Tendo tôdas as condições favoráveis para exportar muitas centenas de mil arrobas de café, exporta apenas cem mil, tal é a falta de braços produtivos, e sobretudo de sistema e método nos processos de cultura ali empregados!

A sua população compreende talvez 8.000 almas e grande será a nossa admiração quando soubermos que 7.000 delas são consumidoras!

A’ exceção das pessoas mais ilustradas, dos fazendeiros e comerciantes, o resto da população é naturalmente indolente, preguiçosa e alheia a tôdos os regalos da civilização, contentando-se apenas com qualquer meio de subsistência, sem se importar qual será a sua sorte no dia seguinte nem donde lhe virão recursos.

Como a terra é aqui abundante e toca a todos, êsses homens, a quem se chama no lugar caipiras, cultivam a ferro e fogo o torrão que possuem, e plantam-lhe milho, feijão e a arroz. Colhido o seu produto, que sem muito trabalho podem haver, levam-no ao mercado, onde o vendem para comprar a roupa que lhes é necessária durante o ano, e regressam à casa, entregando-se outra vez aos seus hábitos de ociosidade, confiados na fertilidade do solo, que lhes fornece abóboras, aipim, batatas e outros gêneros, bem como das matas, que lhes oferecem palmitos, aves e outras muitas qualidades de caça, assim como nos rio, que os alimentam com muitos, variados e gostos peixes.

Nesta vida, quase completamente improdutiva, vão passando os anos e o tempo sem que se tire partido das grandes vantagens que promete o município, nem se desenvolva nenhum dos elementos de progresso que a natureza tão generosamente lhe confiou, “estando condenados, como observa um morador da vila que nos forneceu estas notas, a ver esvaecerem-se as nossas mais fundadas esperanças, deixando estéril o nosso solo tão fértil, e sem útil aproveitamento os nossos campos tão amenos, os nossos climas tão saudáveis, os nossos rios tão serenos, os nossos sertões tão opulentes e majestosos, tudo por falta de ação, de trabalho e de energia!”

Uma das cousas mais dignas de observar-se nesta localidade são os imensos brejos, a que dão aqui o nome de banhados, e que se estendem em grande distância aos pés da montanha em que está assentada a vila.
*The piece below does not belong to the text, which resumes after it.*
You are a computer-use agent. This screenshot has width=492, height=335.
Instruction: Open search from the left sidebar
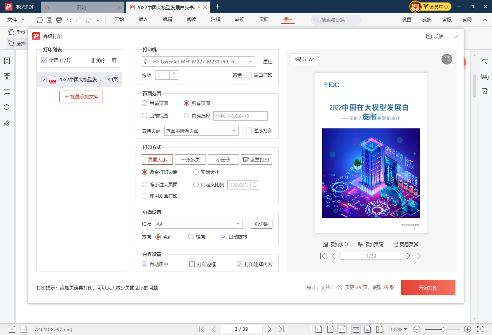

A vegetação descorada que nasce à superfície dêstes pantanais dá-lhes um aspecto singular, e parece que estamos em presença de um mar estagnado em perpétua calmaria. Aqui, afirmam-nos existir ainda muitos jacarés, se bem que a natureza do terreno tenda a modificar-se, de dia para dia mais sólido e compacto. Nas partes em que a terra é já firme e consistente gostam muito de pastar os animais, o que dá um realce pitoresco e agradável à monotonia da paisagem.

O município conta muitas lagoas, onde se fazem abundantes pescarias, e é enriquecido por numerosas pontes sôbre os seus mais importantes rios, como sejam o Paraíba, Buquira, Jaguari e outros.

Parece-nos êste um dos pontos da província de S. Paulo que, com tôdas as probabilidades de bom êxito, melhor se poderia aproveitar para a fundação de uma escola normal de agricultura. Nada falta no lugar para cabalmente satisfazer as exigências dum estabelecimento desta natureza.

Fica a idéia. Bom será que um dia alguém a ponha em prática.

Do Livro “Peregrinação pela Província de São Paulo (1860-1861)”, de Augusto Emílio Zaluar.